» Source information
━━━━━━━━━━━━━━━━━━━━

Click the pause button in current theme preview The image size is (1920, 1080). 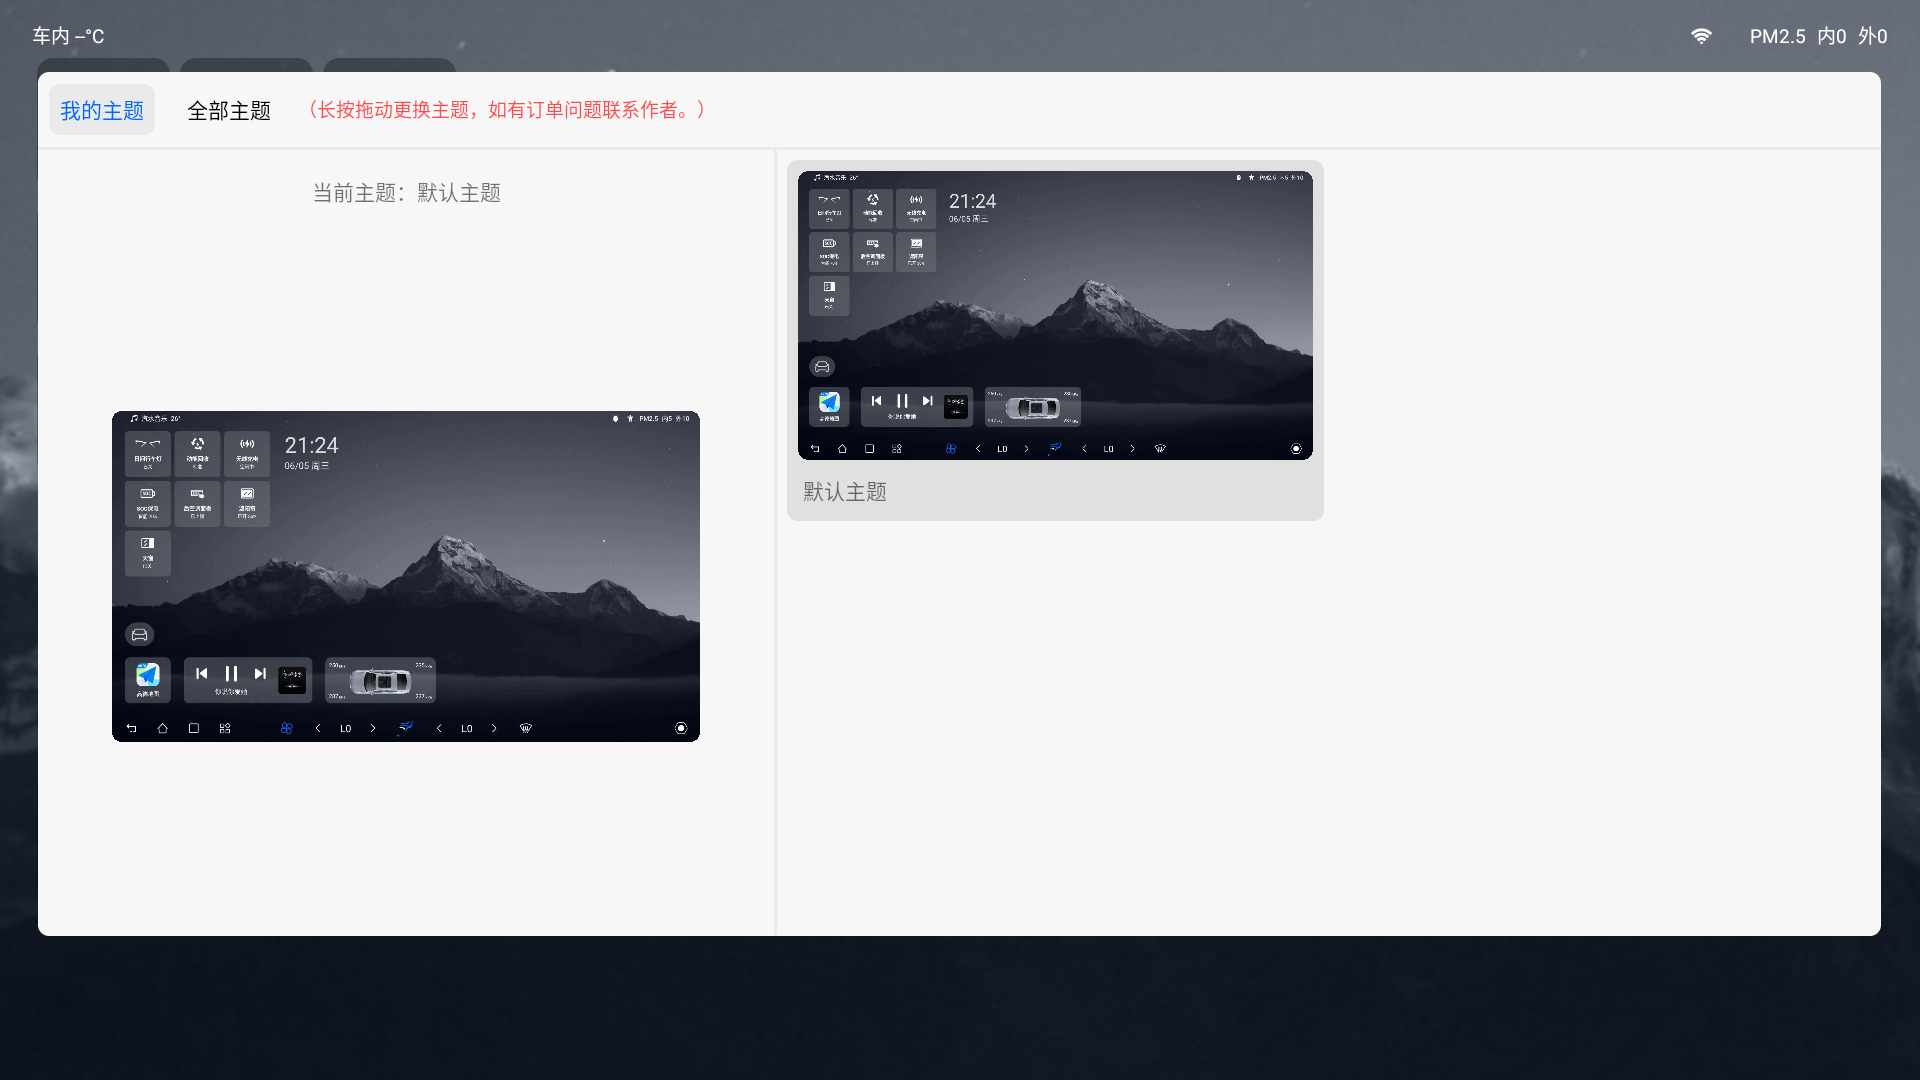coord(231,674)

━━━━━━━━━━━━━━━━━━━━

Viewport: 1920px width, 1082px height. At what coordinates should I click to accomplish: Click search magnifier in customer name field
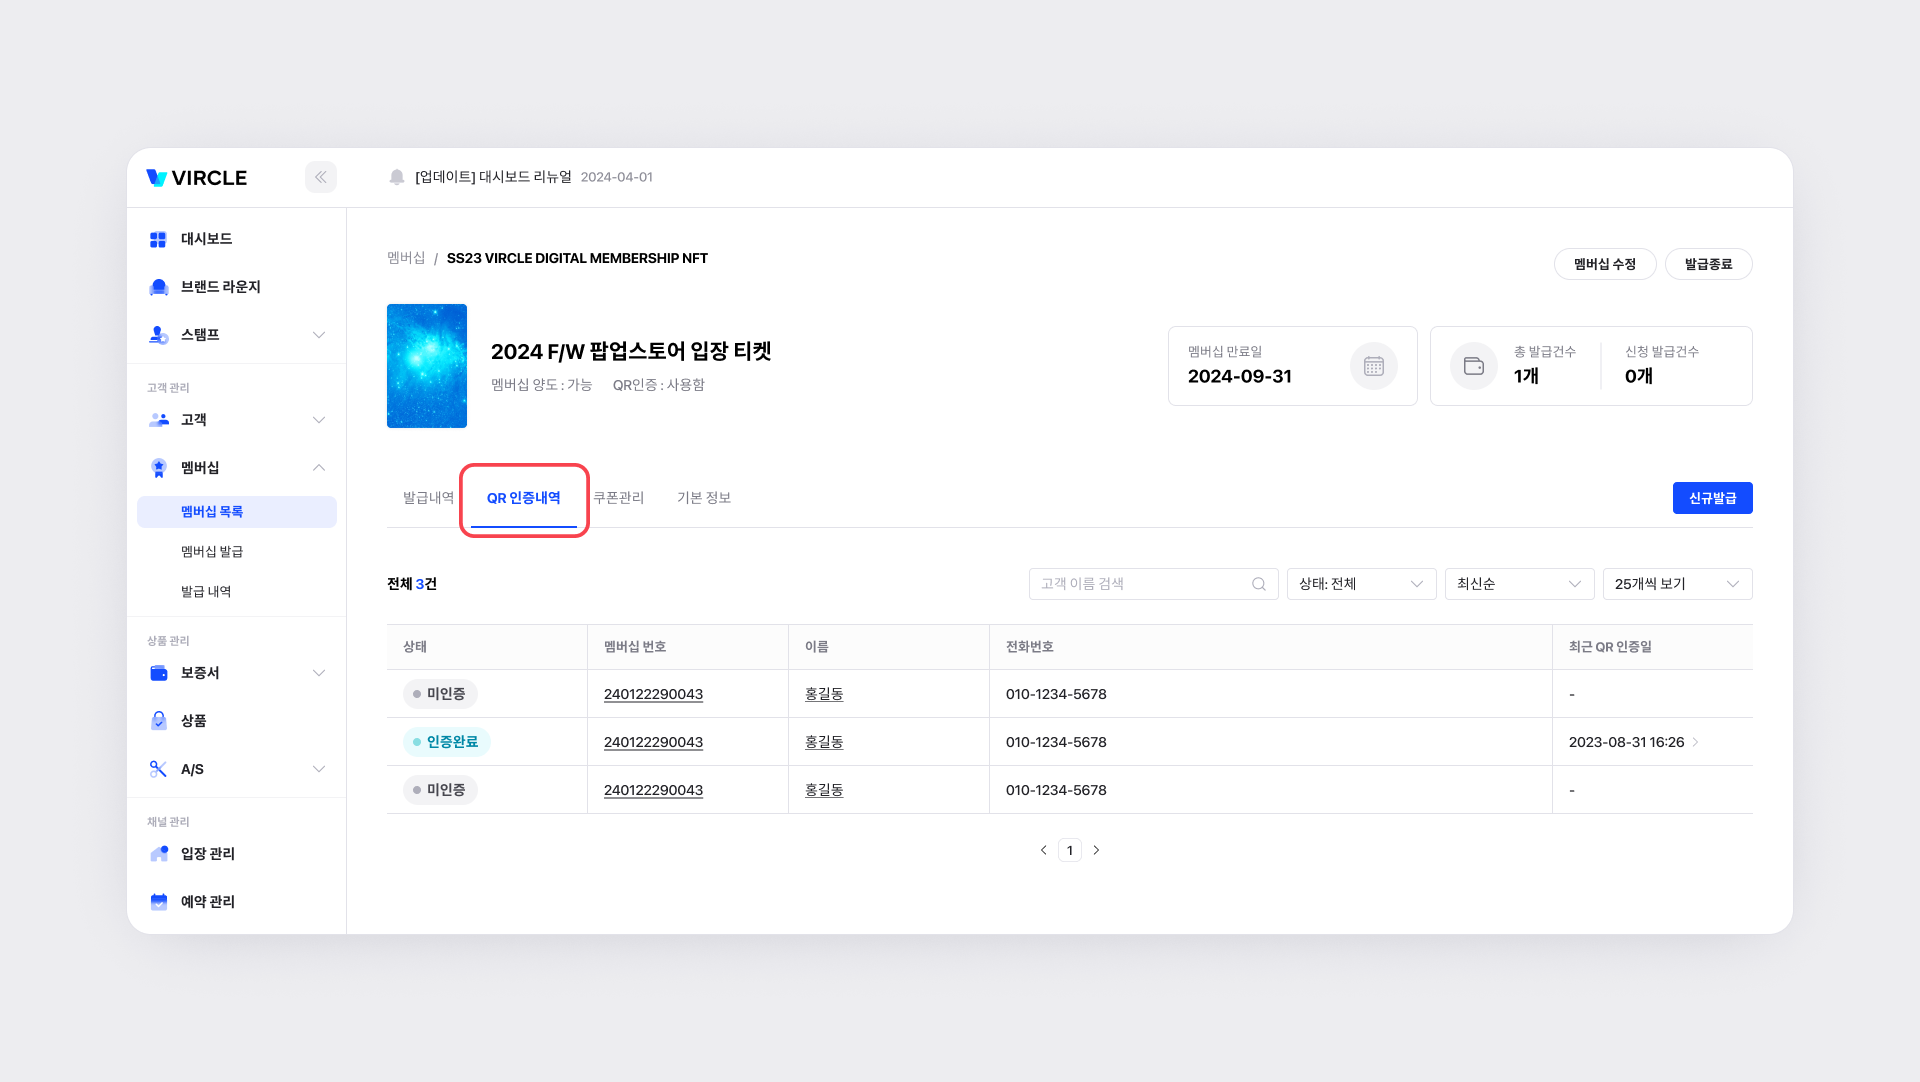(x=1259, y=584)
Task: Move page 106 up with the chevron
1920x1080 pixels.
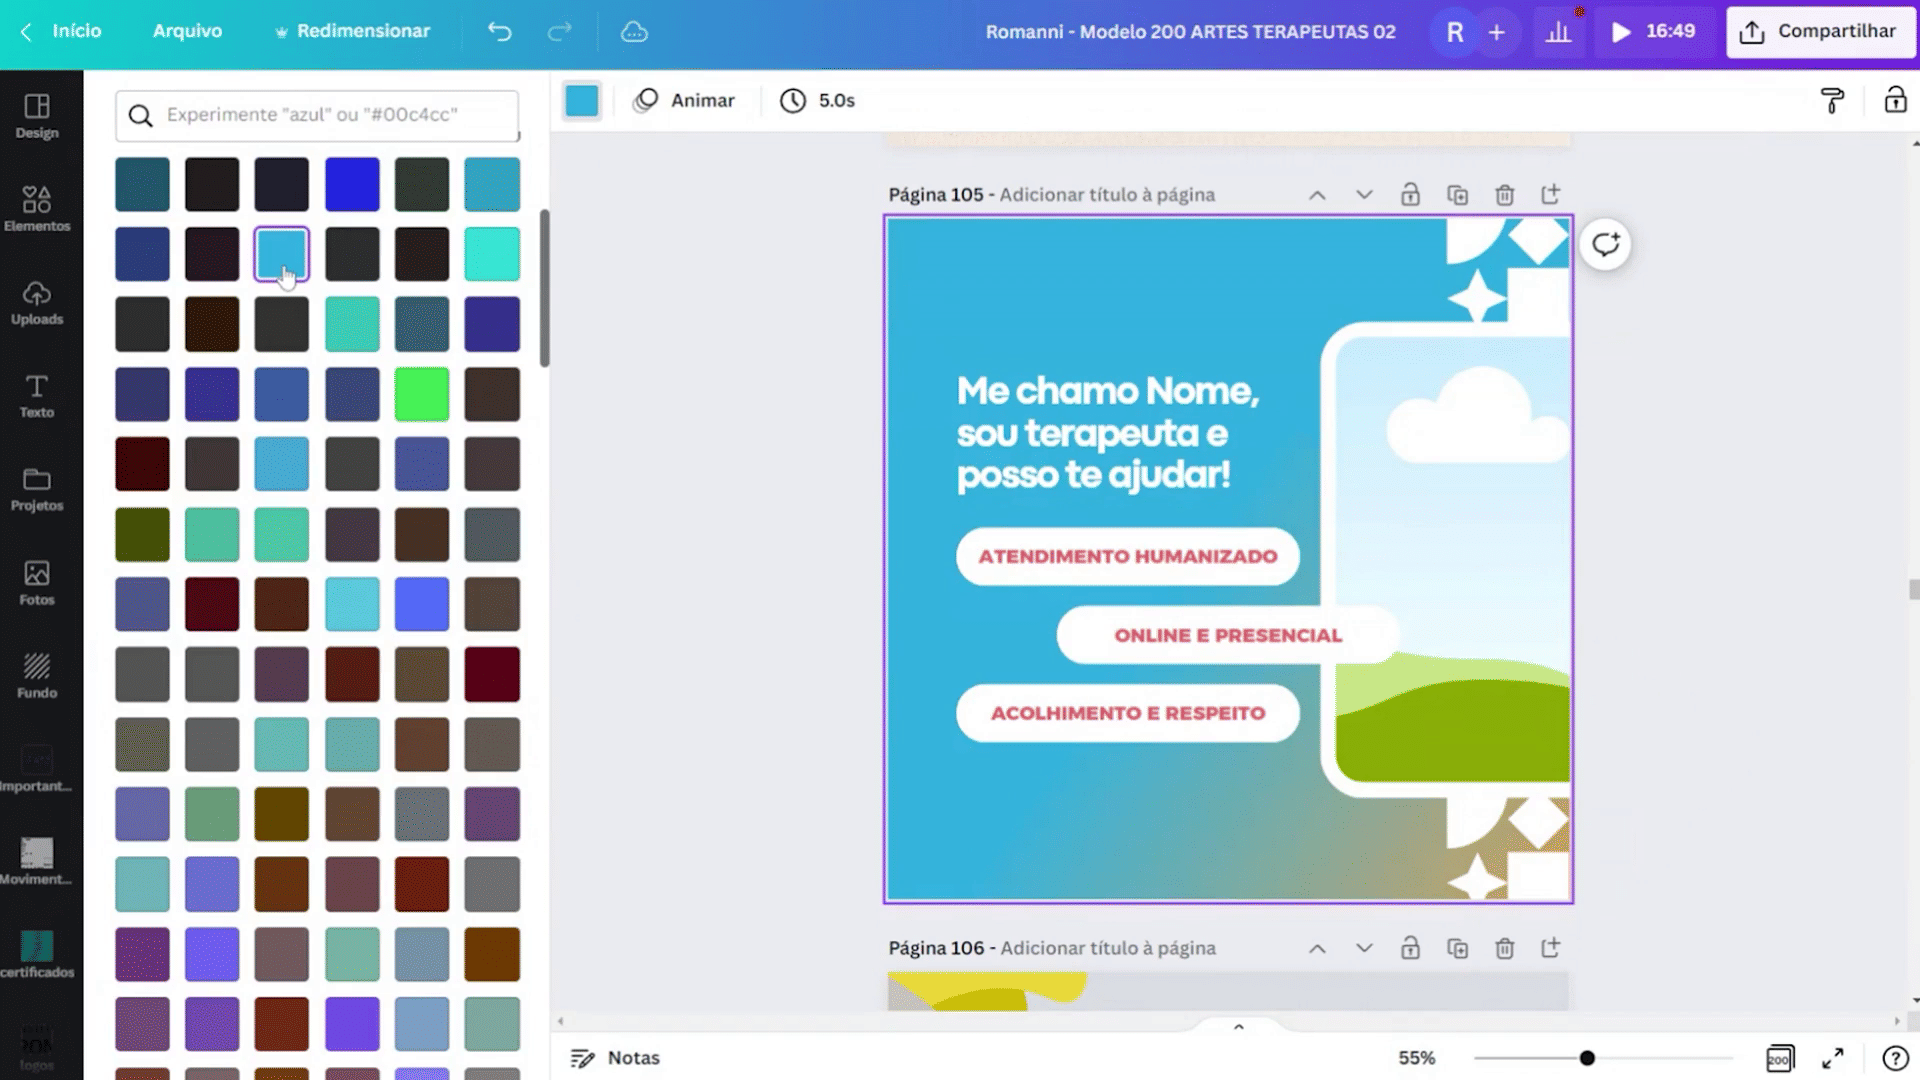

━━━━━━━━━━━━━━━━━━━━

» Task prompt
Please print the lines above word for word, starting at the one with "Viewport: 1920px width, 1082px" and ending at the one with "1920x1080 pixels.", both included, and without any picture.

» Reply to the exercise
Viewport: 1920px width, 1082px height. At what coordinates should I click to accomplish: Click search magnifier in customer name field
(x=1259, y=584)
Task: Move page 106 up with the chevron
1920x1080 pixels.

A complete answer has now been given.